[Task]: Reproduce, with no alteration, the span of lines that begins at the line containing "Best Hotels In Puducherry (332, 2471)" and ends at the last line of the records, both ends included, and nothing else.

[Records]:

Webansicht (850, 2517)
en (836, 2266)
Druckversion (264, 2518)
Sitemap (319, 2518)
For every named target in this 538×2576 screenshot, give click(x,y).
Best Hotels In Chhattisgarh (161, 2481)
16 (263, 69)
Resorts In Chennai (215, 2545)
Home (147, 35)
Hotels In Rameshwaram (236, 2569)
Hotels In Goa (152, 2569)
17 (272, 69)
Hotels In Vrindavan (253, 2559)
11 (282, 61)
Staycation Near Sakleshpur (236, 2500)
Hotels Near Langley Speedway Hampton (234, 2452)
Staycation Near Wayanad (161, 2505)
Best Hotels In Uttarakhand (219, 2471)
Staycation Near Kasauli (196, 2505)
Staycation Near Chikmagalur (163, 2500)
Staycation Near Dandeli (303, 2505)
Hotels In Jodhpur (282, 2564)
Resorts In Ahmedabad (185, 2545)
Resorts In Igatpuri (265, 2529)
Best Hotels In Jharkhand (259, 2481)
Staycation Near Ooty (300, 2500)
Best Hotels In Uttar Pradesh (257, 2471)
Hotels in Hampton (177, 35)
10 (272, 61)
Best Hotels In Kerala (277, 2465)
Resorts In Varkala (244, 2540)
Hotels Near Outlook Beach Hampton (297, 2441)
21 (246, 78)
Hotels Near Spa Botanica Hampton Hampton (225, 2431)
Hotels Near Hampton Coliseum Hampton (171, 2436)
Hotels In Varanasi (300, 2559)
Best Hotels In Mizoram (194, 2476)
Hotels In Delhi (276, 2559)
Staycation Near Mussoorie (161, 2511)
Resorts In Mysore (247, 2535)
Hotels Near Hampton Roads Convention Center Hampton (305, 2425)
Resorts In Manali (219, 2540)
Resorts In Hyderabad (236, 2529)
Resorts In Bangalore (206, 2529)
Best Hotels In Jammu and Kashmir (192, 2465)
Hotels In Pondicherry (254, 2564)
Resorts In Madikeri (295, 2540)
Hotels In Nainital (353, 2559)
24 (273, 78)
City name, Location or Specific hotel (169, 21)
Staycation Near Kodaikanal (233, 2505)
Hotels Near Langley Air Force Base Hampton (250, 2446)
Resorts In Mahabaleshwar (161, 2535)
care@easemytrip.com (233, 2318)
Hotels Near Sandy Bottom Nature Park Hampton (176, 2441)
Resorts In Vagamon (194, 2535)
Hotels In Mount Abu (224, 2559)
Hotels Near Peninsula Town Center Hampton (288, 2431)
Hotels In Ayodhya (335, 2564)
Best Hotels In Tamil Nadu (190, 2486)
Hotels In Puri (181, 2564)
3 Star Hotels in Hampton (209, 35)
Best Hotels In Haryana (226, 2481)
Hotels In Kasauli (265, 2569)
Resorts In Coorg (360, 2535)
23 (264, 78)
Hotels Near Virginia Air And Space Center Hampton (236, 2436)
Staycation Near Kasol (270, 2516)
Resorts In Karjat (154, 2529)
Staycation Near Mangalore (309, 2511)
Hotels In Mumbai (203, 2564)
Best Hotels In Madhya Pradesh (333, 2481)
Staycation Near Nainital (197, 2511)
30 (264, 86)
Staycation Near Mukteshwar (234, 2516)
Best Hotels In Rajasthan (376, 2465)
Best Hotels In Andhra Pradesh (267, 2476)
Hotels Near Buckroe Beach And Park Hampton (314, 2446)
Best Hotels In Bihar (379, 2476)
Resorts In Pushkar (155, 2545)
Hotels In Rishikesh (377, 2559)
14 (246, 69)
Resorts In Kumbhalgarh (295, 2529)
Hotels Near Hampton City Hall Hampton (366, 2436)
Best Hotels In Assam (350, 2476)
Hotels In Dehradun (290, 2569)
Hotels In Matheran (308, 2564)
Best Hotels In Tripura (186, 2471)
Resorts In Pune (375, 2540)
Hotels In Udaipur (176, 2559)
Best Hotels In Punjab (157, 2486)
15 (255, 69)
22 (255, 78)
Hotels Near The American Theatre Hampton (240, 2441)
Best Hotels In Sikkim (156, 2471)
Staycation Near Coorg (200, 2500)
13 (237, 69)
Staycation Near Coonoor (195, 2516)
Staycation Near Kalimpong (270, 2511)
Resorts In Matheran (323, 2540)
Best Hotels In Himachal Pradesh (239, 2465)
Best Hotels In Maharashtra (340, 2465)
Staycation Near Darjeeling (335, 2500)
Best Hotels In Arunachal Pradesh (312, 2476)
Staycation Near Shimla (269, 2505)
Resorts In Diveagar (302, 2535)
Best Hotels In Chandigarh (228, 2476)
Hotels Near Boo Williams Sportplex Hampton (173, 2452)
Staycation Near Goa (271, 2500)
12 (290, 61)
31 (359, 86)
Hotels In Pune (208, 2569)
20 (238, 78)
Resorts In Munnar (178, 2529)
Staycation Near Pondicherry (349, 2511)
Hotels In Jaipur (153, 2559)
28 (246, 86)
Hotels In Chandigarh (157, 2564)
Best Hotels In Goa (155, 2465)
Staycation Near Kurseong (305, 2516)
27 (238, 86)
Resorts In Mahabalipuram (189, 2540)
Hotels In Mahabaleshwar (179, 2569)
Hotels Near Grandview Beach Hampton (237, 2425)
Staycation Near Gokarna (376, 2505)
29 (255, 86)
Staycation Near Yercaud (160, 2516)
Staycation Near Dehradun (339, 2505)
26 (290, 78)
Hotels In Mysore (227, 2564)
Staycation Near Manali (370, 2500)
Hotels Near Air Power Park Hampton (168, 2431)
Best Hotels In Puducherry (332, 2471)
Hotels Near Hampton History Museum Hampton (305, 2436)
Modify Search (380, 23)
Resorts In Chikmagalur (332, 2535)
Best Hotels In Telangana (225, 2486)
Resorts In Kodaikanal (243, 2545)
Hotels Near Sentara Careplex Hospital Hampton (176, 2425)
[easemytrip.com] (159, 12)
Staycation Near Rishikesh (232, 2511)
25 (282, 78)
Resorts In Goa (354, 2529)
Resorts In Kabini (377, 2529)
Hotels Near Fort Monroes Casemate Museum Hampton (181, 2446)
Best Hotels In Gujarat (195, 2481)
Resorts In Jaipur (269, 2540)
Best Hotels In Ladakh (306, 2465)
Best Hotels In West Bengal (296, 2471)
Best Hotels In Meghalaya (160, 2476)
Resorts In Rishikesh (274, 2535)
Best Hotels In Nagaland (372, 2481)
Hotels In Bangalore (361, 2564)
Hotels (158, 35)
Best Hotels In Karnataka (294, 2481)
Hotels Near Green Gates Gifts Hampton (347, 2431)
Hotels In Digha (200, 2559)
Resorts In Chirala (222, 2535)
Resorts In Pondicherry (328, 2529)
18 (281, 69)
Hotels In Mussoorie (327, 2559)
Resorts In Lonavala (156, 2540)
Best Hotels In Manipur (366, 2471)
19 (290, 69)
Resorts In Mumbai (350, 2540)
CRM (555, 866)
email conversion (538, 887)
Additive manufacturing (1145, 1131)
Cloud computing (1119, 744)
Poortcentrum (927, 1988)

[Exercise solution]:
Best Hotels In Puducherry (332, 2471)
Hotels Near Hampton History Museum Hampton (305, 2436)
Modify Search (380, 23)
Resorts In Chikmagalur (332, 2535)
Best Hotels In Telangana (225, 2486)
Resorts In Kodaikanal (243, 2545)
Hotels Near Sentara Careplex Hospital Hampton (176, 2425)
[easemytrip.com] (159, 12)
Staycation Near Rishikesh (232, 2511)
25 (282, 78)
Resorts In Goa (354, 2529)
Resorts In Kabini (377, 2529)
Hotels Near Fort Monroes Casemate Museum Hampton (181, 2446)
Best Hotels In Gujarat (195, 2481)
Resorts In Jaipur (269, 2540)
Best Hotels In Ladakh (306, 2465)
Best Hotels In West Bengal (296, 2471)
Best Hotels In Meghalaya (160, 2476)
Resorts In Rishikesh (274, 2535)
Best Hotels In Nagaland (372, 2481)
Hotels In Bangalore (361, 2564)
Hotels (158, 35)
Best Hotels In Karnataka (294, 2481)
Hotels Near Green Gates Gifts Hampton (347, 2431)
Hotels In Digha (200, 2559)
Resorts In Chirala (222, 2535)
Resorts In Pondicherry (328, 2529)
18 (281, 69)
Hotels In Mussoorie (327, 2559)
Resorts In Lonavala (156, 2540)
Best Hotels In Manipur (366, 2471)
19 (290, 69)
Resorts In Mumbai (350, 2540)
CRM (555, 866)
email conversion (538, 887)
Additive manufacturing (1145, 1131)
Cloud computing (1119, 744)
Poortcentrum (927, 1988)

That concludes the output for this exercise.